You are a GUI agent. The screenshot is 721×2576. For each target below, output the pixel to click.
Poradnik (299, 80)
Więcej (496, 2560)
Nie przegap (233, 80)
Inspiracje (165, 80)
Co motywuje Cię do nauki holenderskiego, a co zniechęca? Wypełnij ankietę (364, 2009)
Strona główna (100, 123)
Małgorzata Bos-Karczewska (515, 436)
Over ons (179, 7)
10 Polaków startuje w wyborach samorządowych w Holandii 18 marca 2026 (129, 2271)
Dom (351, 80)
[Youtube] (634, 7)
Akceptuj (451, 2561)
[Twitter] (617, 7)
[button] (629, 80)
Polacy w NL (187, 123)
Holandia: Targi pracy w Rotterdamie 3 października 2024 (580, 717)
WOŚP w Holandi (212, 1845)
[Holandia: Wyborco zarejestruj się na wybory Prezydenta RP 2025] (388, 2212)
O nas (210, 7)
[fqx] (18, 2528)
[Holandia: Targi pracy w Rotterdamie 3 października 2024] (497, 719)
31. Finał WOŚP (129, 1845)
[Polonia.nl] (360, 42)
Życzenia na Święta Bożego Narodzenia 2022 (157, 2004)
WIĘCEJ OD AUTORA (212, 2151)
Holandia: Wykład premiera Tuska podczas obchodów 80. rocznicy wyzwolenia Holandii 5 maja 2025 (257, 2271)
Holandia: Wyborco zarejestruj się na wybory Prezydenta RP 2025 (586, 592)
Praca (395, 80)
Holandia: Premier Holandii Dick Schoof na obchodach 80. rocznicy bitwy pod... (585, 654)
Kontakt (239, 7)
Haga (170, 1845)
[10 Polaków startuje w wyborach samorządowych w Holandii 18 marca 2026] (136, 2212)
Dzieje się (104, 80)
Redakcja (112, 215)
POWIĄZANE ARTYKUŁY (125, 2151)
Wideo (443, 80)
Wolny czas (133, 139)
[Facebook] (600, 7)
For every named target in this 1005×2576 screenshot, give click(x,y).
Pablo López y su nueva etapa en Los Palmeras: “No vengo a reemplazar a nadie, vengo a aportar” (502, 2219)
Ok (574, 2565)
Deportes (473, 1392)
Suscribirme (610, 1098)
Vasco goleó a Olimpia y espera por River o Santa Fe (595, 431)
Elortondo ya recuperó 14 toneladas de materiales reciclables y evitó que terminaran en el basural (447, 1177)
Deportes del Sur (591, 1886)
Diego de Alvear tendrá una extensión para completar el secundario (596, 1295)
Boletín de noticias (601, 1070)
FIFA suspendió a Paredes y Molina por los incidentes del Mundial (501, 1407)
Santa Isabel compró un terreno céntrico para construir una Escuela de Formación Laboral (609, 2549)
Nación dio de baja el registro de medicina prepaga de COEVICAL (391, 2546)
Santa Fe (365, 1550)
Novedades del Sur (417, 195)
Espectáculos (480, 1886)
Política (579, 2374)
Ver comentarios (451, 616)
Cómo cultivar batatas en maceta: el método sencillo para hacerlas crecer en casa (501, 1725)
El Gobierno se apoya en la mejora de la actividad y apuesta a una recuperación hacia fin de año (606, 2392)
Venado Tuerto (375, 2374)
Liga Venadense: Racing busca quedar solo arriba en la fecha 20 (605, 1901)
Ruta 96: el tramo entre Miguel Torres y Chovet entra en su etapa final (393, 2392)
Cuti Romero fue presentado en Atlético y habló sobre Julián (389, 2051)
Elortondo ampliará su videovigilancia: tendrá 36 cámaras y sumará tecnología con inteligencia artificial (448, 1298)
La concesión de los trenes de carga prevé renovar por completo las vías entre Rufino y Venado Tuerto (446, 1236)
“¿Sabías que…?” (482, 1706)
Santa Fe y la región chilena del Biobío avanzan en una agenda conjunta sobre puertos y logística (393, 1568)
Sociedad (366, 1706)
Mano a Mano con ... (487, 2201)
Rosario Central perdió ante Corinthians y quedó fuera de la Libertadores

····················

▸ **Work required**: Each record must be returned in full and exactly.

▸ **Result of this task**:
You are a GUI agent. The screenshot is 721×2576. For each target below, output the pixel to click.
Poradnik (299, 80)
Więcej (496, 2560)
Nie przegap (233, 80)
Inspiracje (165, 80)
Co motywuje Cię do nauki holenderskiego, a co zniechęca? Wypełnij ankietę (364, 2009)
Strona główna (100, 123)
Małgorzata Bos-Karczewska (515, 436)
Over ons (179, 7)
10 Polaków startuje w wyborach samorządowych w Holandii 18 marca 2026 (129, 2271)
Dom (351, 80)
[Youtube] (634, 7)
Akceptuj (451, 2561)
[Twitter] (617, 7)
[button] (629, 80)
Polacy w NL (187, 123)
Holandia: Targi pracy w Rotterdamie 3 października 2024 (580, 717)
WOŚP w Holandi (212, 1845)
[Holandia: Wyborco zarejestruj się na wybory Prezydenta RP 2025] (388, 2212)
O nas (210, 7)
[fqx] (18, 2528)
[Holandia: Targi pracy w Rotterdamie 3 października 2024] (497, 719)
31. Finał WOŚP (129, 1845)
[Polonia.nl] (360, 42)
Życzenia na Święta Bożego Narodzenia 2022 (157, 2004)
WIĘCEJ OD AUTORA (212, 2151)
Holandia: Wykład premiera Tuska podczas obchodów 80. rocznicy wyzwolenia Holandii 5 maja 2025 (257, 2271)
Holandia: Wyborco zarejestruj się na wybory Prezydenta RP 2025 (586, 592)
Praca (395, 80)
Holandia: Premier Holandii Dick Schoof na obchodach 80. rocznicy bitwy pod... (585, 654)
Kontakt (239, 7)
Haga (170, 1845)
[10 Polaków startuje w wyborach samorządowych w Holandii 18 marca 2026] (136, 2212)
Dzieje się (104, 80)
Redakcja (112, 215)
POWIĄZANE ARTYKUŁY (125, 2151)
Wideo (443, 80)
Wolny czas (133, 139)
[Facebook] (600, 7)
For every named target in this 1005×2576 screenshot, give click(x,y).
Pablo López y su nueva etapa en Los Palmeras: “No vengo a reemplazar a nadie, vengo a aportar” (502, 2219)
Ok (574, 2565)
Deportes (473, 1392)
Suscribirme (610, 1098)
Vasco goleó a Olimpia y espera por River o Santa Fe (595, 431)
Elortondo ya recuperó 14 toneladas de materiales reciclables y evitó que terminaran en el basural (447, 1177)
Deportes del Sur (591, 1886)
Diego de Alvear tendrá una extensión para completar el secundario (596, 1295)
Boletín de noticias (601, 1070)
FIFA suspendió a Paredes y Molina por los incidentes del Mundial (501, 1407)
Santa Isabel compró un terreno céntrico para construir una Escuela de Formación Laboral (609, 2549)
Nación dio de baja el registro de medicina prepaga de COEVICAL (391, 2546)
Santa Fe (365, 1550)
Novedades del Sur (417, 195)
Espectáculos (480, 1886)
Política (579, 2374)
Ver comentarios (451, 616)
Cómo cultivar batatas en maceta: el método sencillo para hacerlas crecer en casa (501, 1725)
El Gobierno se apoya en la mejora de la actividad y apuesta a una recuperación hacia fin de año (606, 2392)
Venado Tuerto (375, 2374)
Liga Venadense: Racing busca quedar solo arriba en la fecha 20 (605, 1901)
Ruta 96: el tramo entre Miguel Torres y Chovet entra en su etapa final (393, 2392)
Cuti Romero fue presentado en Atlético y habló sobre Julián (389, 2051)
Elortondo ampliará su videovigilancia: tendrá 36 cámaras y sumará tecnología con inteligencia artificial (448, 1298)
La concesión de los trenes de carga prevé renovar por completo las vías entre Rufino y Venado Tuerto (446, 1236)
“¿Sabías que…?” (482, 1706)
Santa Fe y la región chilena del Biobío avanzan en una agenda conjunta sobre puertos y logística (393, 1568)
Sociedad (366, 1706)
Mano a Mano con ... (487, 2201)
Rosario Central perdió ante Corinthians y quedó fuera de la Libertadores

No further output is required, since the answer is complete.